New DataStore API
As everyone is aware the new IATI DataStore is in the process of being built. There have been a few questions about the API that this discuss post seeks to address. We have a bit of background on the old DataStore for context then the information about the new DataStore API.
History of the old Datastore
When the IATI Standard was launched there were strong arguments against IATI maintaining a database: this was seen to be overlapping the service provided by the OECD CRS which is a curated database. The datastore was instead agreed as an uncurated view of the files held on the Registry.
The original datastore was built in 2011/12 by Open Knowledge (who also managed the IATI Registry at the time). It replicated all (readable) data on the Registry. It was sold as everything in the Registry today will be in the datastore (DS) tomorrow.
Locations and results data were not included in this alpha - only transactions, budgets and activity-level data were imported into the DataStore (the whole activity was only available through an xml blob stored for each activity). The alpha product did not clean data, it just show exactly what was on the Registry.

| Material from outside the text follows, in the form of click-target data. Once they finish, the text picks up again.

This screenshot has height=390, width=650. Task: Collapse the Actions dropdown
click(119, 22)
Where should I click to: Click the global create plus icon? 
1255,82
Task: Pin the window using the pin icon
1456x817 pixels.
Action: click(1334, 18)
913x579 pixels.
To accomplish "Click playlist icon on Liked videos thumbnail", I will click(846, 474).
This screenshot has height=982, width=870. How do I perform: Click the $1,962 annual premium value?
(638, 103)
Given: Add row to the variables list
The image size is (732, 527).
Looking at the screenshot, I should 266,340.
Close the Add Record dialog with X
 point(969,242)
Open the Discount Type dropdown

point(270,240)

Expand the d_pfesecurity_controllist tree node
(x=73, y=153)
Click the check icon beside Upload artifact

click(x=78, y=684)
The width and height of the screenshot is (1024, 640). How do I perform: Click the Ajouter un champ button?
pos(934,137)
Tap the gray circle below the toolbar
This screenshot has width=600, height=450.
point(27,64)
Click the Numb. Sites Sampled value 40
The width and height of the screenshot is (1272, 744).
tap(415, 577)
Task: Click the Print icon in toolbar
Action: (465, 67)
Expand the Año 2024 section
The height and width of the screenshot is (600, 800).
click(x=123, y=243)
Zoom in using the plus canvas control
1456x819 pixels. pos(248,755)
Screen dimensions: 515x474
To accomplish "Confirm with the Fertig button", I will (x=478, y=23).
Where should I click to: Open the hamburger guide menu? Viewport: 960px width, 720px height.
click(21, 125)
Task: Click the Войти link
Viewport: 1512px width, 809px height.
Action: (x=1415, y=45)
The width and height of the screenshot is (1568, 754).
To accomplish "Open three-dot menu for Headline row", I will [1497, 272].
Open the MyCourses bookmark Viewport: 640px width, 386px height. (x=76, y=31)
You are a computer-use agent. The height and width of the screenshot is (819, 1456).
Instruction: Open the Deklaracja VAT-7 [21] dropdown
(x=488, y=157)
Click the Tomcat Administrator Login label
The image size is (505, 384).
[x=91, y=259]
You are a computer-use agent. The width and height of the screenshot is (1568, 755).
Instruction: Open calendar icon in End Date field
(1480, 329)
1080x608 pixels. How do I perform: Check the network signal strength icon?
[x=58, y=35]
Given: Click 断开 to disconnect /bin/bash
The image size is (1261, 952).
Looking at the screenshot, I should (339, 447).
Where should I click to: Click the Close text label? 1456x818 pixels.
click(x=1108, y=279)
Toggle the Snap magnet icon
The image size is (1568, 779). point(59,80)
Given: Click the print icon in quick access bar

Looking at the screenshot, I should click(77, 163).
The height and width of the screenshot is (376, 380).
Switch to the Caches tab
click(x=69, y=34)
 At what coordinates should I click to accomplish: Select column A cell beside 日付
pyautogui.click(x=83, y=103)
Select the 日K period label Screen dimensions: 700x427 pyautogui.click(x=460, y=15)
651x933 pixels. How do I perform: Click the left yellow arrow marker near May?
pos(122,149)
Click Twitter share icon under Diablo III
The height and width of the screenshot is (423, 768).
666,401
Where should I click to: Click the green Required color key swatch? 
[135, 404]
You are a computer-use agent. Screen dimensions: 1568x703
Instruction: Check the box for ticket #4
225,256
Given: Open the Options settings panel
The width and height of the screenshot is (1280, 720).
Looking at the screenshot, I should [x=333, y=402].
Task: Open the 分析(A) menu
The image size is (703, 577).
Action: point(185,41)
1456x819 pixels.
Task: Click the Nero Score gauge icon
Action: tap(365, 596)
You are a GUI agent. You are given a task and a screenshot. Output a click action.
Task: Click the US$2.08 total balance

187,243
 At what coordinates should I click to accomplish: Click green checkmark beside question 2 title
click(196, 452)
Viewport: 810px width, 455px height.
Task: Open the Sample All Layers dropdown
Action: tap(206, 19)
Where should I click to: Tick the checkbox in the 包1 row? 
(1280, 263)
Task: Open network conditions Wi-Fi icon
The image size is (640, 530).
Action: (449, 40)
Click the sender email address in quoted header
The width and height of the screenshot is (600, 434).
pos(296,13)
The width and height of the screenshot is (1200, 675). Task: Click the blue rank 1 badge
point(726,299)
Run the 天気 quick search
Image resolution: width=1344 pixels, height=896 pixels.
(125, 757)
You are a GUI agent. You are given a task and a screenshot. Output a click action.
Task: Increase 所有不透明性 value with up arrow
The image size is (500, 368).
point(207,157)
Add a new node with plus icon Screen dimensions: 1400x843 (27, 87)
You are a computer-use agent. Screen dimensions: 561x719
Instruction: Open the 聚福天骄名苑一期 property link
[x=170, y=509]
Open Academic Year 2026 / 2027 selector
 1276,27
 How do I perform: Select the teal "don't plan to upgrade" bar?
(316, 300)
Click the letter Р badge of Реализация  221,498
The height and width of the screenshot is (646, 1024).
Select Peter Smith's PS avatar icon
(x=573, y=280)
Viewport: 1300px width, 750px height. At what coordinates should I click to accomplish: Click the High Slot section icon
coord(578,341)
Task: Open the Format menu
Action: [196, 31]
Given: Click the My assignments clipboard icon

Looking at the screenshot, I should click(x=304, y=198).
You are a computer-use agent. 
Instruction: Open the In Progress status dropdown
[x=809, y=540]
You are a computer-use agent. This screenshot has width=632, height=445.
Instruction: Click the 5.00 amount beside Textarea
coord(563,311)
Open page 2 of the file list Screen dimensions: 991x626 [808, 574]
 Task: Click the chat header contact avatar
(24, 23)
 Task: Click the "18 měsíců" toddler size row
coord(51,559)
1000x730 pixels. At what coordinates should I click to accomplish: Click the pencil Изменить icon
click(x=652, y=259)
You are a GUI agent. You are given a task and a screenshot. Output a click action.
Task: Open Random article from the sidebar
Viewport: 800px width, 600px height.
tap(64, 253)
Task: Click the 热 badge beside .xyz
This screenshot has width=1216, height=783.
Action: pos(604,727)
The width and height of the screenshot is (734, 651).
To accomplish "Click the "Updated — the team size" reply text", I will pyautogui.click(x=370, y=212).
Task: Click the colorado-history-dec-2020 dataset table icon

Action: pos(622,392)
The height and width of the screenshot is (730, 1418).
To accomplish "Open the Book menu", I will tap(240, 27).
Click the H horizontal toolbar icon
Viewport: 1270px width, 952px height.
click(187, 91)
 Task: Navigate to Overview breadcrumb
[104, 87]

The plan had been that these additional features would be added in future phases of the DataStore but due to a number of reasons (including budget and contractual matters) the project never went beyond phase one.
New IATI datastore
The new datastore is based on existing open source software ‘OIPA’ and is actively being maintained by Zimmerman & Zimmerman. OIPA has been in use with a variety of international organisations and governments like UNESCO, IOM, DFID, MFA and many others. This new datastore will scrape the IATI Registry for IATI Publishers and their XML data sources, validate XML using the new IATI Validator service and will then transform, store and interface that data into API for anyone to use. The API has 14 different API endpoints each with their specific purpose. The datastore will also allow users to export XML, CSV and xlsx format if so desired. Snapshot of functionality as per original specification:
-
ETL (Extract, Transform, Load) from XML to JSON
-
Validation provided by new IATI Validator
-
IATI Version support
-
XML exports
-
Range of filters available
-
API output
-
CSV/XLSX Serialisations
Timeline for delivery
The new DataStore will be launched together with the IATI Validator this summer.
The IATI technical team met with Zimmerman and Zimmerman along with Data4Development earlier this month to agree how the two systems will integrate. We will share more information on the system integration of the two products in early May with an update on the timeline.
Moving from old to new API
The new OIPA-powered Datastore will differ from the current one both in API calls and results returned. This is because as it shows more of IATI data, a new structure is needed to do so logically.
For API calls we have limited the changes as much as was possible to do whilst still delivering a product that has a different core structure and more capabilities. Mostly what will be required is small tweaks in the url in use so that it points to the new location. The mapping is not going to be a 1:1 mapping so we cannot use the old API structure with redirects.
For returned results, the underlying structure will once again be mostly the same, with a few changes. The new Datastore allows for a more comprehensive and precise resultset to be explored. An example is the participating-org result row: in the current system, the users will receive a result containing participating-org.role = 3, while the new Datastore offers an expanded view, providing both participating-org.role.code = 3 and participating-org.role.name = Extending, effectively removing the need for cross checks and extra calls.
Don’t panic!
The technical team are here to help. There will be documentation of all the new parameters, queries possible and outputs so that the transition can happen as smoothly as possible.
We are also making sure there is a grace period where the old DataStore will exist in parallel till the end of 2019 so that there is plenty of time to make necessary changes.
Details of who is using the current DataStore are being collected here.